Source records

* * * * * * * * *

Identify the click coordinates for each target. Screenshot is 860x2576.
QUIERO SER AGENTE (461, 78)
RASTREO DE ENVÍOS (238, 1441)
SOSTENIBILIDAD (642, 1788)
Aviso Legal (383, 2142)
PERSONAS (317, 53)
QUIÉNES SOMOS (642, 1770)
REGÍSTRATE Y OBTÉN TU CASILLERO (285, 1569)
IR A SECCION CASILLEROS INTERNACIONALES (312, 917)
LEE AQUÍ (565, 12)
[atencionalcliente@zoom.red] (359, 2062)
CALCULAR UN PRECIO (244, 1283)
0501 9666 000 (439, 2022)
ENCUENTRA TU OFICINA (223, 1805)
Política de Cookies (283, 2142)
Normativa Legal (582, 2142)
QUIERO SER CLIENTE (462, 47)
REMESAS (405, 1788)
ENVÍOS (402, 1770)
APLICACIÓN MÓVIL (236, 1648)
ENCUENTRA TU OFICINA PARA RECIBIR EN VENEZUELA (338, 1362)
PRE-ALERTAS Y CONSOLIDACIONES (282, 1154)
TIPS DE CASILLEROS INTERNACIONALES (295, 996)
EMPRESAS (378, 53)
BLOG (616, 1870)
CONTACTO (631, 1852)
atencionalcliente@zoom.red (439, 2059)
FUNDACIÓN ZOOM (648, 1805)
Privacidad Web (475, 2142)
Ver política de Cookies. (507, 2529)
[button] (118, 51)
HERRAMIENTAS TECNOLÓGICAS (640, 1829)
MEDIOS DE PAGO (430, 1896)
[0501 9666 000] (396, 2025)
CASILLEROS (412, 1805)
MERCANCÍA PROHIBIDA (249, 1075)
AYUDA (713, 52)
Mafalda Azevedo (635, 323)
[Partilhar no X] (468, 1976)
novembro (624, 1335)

* * * * * * * * *

*What this task involves*.
Output an identical copy of every record above.

*Response area*.
Identify the click coordinates for each target. Screenshot is 860x2576.
QUIERO SER AGENTE (461, 78)
RASTREO DE ENVÍOS (238, 1441)
SOSTENIBILIDAD (642, 1788)
Aviso Legal (383, 2142)
PERSONAS (317, 53)
QUIÉNES SOMOS (642, 1770)
REGÍSTRATE Y OBTÉN TU CASILLERO (285, 1569)
IR A SECCION CASILLEROS INTERNACIONALES (312, 917)
LEE AQUÍ (565, 12)
[atencionalcliente@zoom.red] (359, 2062)
CALCULAR UN PRECIO (244, 1283)
0501 9666 000 (439, 2022)
ENCUENTRA TU OFICINA (223, 1805)
Política de Cookies (283, 2142)
Normativa Legal (582, 2142)
QUIERO SER CLIENTE (462, 47)
REMESAS (405, 1788)
ENVÍOS (402, 1770)
APLICACIÓN MÓVIL (236, 1648)
ENCUENTRA TU OFICINA PARA RECIBIR EN VENEZUELA (338, 1362)
PRE-ALERTAS Y CONSOLIDACIONES (282, 1154)
TIPS DE CASILLEROS INTERNACIONALES (295, 996)
EMPRESAS (378, 53)
BLOG (616, 1870)
CONTACTO (631, 1852)
atencionalcliente@zoom.red (439, 2059)
FUNDACIÓN ZOOM (648, 1805)
Privacidad Web (475, 2142)
Ver política de Cookies. (507, 2529)
[button] (118, 51)
HERRAMIENTAS TECNOLÓGICAS (640, 1829)
MEDIOS DE PAGO (430, 1896)
[0501 9666 000] (396, 2025)
CASILLEROS (412, 1805)
MERCANCÍA PROHIBIDA (249, 1075)
AYUDA (713, 52)
Mafalda Azevedo (635, 323)
[Partilhar no X] (468, 1976)
novembro (624, 1335)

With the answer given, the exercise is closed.